The Saudis are joined for Typhoon training in the UK by a small number of Qatari and American students, plus just 20 British cadets. Last year it emerged that 350 British military officers were waiting for pilot training slots to become available, and training of fast jet pilots was taking an average of seven years.
The delays in training British pilots were allegedly due to a shortage of RAF flying instructors, who were being tempted to take up “six-figure tax-free salaries with BAE Systems training the Saudi Air Force”.
The revelations come as new figures show the UK is the world’s second-biggest arms exporter, with Saudi Arabia as its largest customer. UK companies exported £11-billion worth of weapons in 2019 – more than Russia and France.
Britain has held this position throughout the past decade, behind only the US. The arms sales are often accompanied by UK military training to ensure customers can operate the equipment.

(WHAT YOU WILL DO):
**1.** In the text on UK arms exports, why were British pilots' training times allegedly getting longer?
**2.** List every nationality of students that the text on UK arms exports says take part in Typhoon training in the UK.
**3.** From the text on UK arms exports, return the part that opens with the words containing "Britain has held" and closes with "operate the equipment.".

(Collection entries)
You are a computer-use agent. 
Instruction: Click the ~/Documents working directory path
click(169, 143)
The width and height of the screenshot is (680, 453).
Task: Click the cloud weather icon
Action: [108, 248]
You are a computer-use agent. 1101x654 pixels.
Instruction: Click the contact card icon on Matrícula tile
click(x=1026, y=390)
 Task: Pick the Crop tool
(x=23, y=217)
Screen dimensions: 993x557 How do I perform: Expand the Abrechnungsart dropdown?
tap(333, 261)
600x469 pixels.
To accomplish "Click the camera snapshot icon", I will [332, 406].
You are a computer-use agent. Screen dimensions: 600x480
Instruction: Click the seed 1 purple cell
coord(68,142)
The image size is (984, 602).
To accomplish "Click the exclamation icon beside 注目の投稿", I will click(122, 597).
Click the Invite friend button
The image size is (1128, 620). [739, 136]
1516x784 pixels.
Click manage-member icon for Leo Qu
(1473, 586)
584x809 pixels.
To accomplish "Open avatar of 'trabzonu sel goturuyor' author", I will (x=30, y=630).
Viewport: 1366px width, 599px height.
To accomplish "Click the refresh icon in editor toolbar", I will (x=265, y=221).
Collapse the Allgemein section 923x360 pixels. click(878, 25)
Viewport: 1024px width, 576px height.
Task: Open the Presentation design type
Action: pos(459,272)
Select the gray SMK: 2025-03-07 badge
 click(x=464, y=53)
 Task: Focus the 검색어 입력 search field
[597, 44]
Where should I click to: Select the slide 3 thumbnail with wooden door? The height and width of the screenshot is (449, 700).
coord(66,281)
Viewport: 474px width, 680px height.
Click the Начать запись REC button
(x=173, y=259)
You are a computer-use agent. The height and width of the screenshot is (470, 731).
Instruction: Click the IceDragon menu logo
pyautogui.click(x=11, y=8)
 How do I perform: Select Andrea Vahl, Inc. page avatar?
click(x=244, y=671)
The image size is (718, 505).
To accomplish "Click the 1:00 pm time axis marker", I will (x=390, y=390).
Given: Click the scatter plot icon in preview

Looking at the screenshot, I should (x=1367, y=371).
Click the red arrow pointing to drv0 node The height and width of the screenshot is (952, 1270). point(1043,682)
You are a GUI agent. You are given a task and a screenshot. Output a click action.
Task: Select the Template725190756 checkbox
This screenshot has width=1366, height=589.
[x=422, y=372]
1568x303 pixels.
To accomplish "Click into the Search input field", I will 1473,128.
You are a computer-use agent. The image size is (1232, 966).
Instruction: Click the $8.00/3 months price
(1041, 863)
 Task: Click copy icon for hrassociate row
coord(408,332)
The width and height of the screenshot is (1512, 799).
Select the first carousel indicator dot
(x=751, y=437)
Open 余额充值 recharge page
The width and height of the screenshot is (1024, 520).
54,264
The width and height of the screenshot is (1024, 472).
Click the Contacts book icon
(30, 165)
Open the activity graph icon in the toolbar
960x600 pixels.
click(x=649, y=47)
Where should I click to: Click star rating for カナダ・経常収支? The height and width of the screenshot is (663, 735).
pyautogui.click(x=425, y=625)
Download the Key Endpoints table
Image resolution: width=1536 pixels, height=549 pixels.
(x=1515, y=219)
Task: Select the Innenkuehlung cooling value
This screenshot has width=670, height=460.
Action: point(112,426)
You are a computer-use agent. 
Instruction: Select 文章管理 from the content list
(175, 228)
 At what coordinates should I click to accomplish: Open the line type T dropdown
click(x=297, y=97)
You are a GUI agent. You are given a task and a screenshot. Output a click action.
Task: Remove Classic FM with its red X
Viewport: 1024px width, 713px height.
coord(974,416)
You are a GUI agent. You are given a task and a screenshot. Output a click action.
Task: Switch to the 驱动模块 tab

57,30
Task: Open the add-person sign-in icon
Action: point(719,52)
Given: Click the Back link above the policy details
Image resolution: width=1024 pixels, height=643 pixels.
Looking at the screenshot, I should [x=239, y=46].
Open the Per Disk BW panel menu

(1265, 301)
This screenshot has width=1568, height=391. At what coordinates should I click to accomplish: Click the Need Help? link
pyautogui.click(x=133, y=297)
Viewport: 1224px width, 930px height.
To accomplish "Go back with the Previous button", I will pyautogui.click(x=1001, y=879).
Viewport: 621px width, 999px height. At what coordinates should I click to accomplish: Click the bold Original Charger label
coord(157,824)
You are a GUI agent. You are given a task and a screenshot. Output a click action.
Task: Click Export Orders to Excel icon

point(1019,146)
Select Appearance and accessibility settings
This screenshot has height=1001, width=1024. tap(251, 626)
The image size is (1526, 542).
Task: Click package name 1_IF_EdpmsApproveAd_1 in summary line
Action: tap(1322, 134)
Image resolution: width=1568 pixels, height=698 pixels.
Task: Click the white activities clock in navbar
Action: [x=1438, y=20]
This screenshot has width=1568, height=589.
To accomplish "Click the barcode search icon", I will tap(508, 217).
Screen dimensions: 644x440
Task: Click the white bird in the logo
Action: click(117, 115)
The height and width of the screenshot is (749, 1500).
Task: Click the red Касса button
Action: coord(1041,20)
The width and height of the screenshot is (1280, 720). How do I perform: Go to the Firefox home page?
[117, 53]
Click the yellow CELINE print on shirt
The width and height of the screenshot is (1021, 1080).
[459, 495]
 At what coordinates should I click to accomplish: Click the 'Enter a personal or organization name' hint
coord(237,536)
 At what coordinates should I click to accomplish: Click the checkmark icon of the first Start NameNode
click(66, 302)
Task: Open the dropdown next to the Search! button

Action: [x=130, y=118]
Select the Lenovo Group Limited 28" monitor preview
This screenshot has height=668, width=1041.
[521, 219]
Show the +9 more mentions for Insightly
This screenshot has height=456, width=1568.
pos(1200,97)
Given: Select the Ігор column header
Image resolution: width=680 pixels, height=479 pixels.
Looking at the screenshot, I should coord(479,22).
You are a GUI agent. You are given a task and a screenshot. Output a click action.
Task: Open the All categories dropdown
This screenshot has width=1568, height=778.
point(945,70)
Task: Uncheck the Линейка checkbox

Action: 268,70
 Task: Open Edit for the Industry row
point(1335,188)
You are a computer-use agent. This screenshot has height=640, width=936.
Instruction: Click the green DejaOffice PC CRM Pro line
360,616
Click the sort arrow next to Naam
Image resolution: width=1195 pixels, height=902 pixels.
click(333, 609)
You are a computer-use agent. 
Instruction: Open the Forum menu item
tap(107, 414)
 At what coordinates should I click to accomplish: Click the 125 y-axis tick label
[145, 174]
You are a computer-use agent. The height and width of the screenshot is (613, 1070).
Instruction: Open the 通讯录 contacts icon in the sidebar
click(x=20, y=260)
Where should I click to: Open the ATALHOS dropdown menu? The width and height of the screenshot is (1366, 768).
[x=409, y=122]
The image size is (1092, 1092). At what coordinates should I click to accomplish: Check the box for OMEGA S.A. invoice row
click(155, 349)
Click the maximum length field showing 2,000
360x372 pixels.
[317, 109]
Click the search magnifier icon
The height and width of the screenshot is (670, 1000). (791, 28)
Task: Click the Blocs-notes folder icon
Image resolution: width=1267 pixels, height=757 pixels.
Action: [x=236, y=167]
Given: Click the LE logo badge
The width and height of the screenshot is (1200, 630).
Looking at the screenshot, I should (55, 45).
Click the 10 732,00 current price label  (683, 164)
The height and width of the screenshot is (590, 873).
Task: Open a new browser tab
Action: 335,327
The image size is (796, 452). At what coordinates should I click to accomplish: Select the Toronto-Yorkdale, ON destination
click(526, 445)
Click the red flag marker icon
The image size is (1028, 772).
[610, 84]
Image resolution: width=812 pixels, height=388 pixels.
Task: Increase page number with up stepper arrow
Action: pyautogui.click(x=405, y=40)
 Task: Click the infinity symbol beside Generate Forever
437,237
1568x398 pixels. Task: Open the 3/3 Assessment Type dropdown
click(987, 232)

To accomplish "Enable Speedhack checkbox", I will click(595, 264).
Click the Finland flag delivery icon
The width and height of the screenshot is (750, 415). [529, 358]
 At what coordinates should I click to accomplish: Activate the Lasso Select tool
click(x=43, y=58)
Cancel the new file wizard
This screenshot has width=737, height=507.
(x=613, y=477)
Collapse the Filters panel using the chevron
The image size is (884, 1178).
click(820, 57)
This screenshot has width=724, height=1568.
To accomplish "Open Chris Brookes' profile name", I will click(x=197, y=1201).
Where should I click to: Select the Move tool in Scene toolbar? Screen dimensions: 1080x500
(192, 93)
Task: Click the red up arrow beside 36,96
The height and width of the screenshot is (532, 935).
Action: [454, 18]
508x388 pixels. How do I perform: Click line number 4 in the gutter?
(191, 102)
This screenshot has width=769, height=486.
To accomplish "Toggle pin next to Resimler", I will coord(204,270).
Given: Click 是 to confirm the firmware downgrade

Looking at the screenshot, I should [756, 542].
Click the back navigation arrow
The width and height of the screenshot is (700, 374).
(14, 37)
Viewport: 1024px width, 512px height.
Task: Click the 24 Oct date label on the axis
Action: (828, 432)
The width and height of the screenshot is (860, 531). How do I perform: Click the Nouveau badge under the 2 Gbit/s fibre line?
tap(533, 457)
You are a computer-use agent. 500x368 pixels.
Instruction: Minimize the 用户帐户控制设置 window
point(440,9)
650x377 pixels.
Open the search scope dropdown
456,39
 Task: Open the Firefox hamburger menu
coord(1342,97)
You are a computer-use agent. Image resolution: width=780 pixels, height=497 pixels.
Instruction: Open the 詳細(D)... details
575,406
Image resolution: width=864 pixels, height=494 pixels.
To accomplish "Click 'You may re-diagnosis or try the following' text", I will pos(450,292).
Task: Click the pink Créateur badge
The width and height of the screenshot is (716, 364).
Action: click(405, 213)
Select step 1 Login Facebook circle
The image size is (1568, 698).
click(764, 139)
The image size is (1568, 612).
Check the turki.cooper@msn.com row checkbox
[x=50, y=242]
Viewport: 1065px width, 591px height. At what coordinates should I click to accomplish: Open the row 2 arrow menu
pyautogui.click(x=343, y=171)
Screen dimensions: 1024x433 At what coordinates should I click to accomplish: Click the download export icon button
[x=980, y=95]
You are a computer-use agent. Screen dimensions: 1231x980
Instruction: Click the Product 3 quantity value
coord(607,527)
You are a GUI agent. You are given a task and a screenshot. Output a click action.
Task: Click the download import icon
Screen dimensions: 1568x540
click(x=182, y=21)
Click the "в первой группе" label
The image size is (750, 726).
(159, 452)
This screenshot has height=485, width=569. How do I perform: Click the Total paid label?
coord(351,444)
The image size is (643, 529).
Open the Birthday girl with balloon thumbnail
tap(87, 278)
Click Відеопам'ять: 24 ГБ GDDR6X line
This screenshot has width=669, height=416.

(RESPONSES TO THE TASKS):
**1.** There were allegedly not enough RAF flying instructors. Many of them were being drawn away by "six-figure tax-free salaries with BAE Systems training the Saudi Air Force".

**2.** Saudi, Qatari, American, British

**3.**
Britain has held this position throughout the past decade, behind only the US. The arms sales are often accompanied by UK military training to ensure customers can operate the equipment.